Li Lan is the studious daughter of a noble but bankrupt Chinese family, and as such has few prospects for a successful marriage in 1890s Malaysia. When a marriage offer from the powerful Lim family comes, it is to wed Li Lan to their recently deceased son, Tian Ching. This ‘ghost marriage’ is meant to appease Tian Ching’s spirits after a mysterious death, and offers Li Lan her best chance at a secure life.  Li Lan refuses, but finds her dreams haunted by the jealous and powerful Tian Ching. Li Lan is drawn into the haunting parallel world of the Chinese afterlife, populated with ghost cities, paper funeral offerings, spirits both petty and monstrous, and a remarkable amount of bureaucracy. The only thing that protects Li Lan is an enigmatic guardian spirit, Er Lang, and her own determination.

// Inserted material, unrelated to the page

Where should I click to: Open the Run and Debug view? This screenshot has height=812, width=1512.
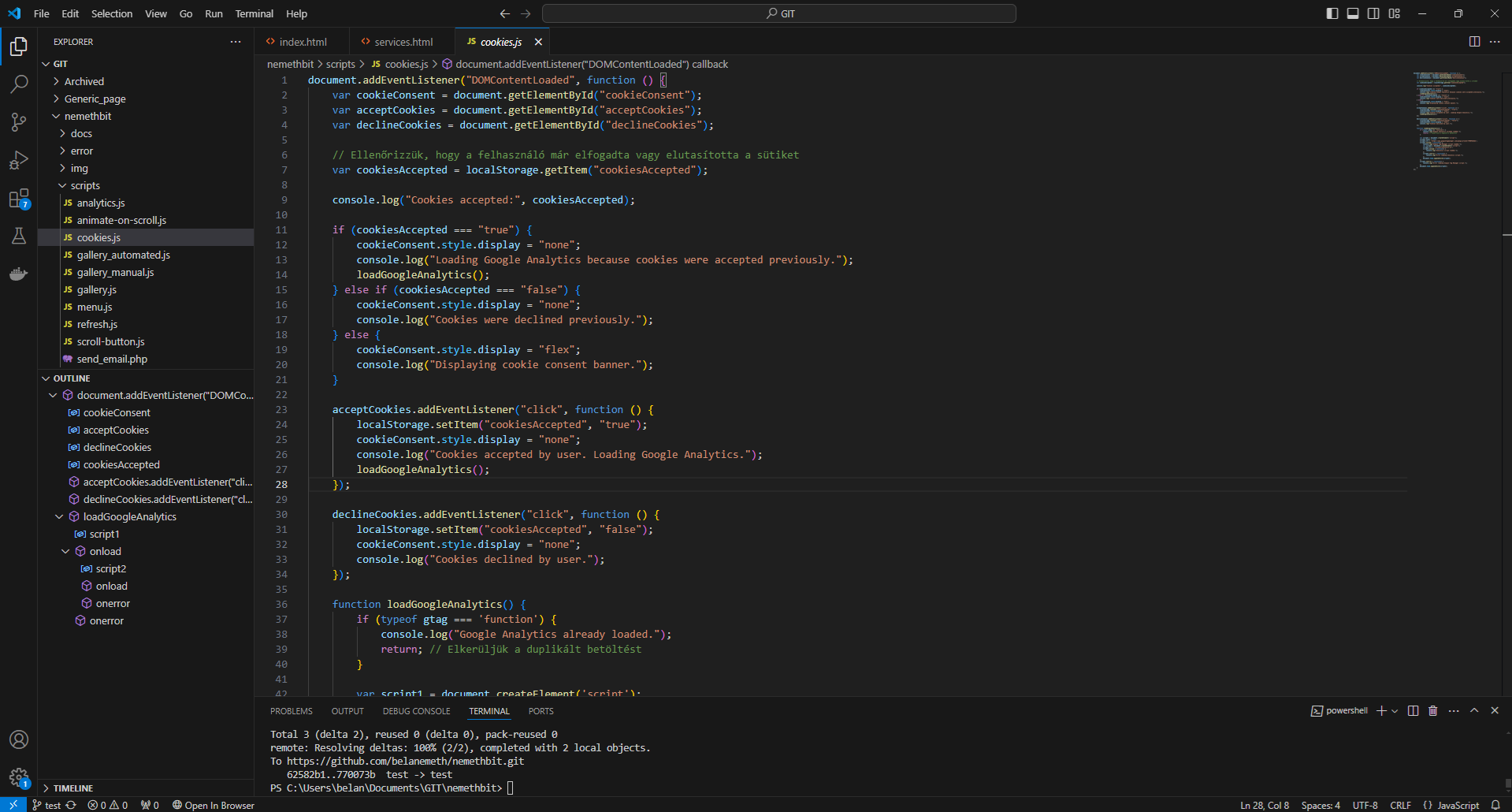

This supernatural fantasy by Yangsze Choo provides a beautiful dive into a fascinating setting. The early chapters of the book take place in colonial Malaysia (Malaya, in the 1890s), which springs off the page. But it is once Li Lan enters the Chinese spirit world that Choo really shines. This is a belief system I know almost nothing about, and Choo managed to keep my enthralled and surprised without ever leaving me confused or needing more.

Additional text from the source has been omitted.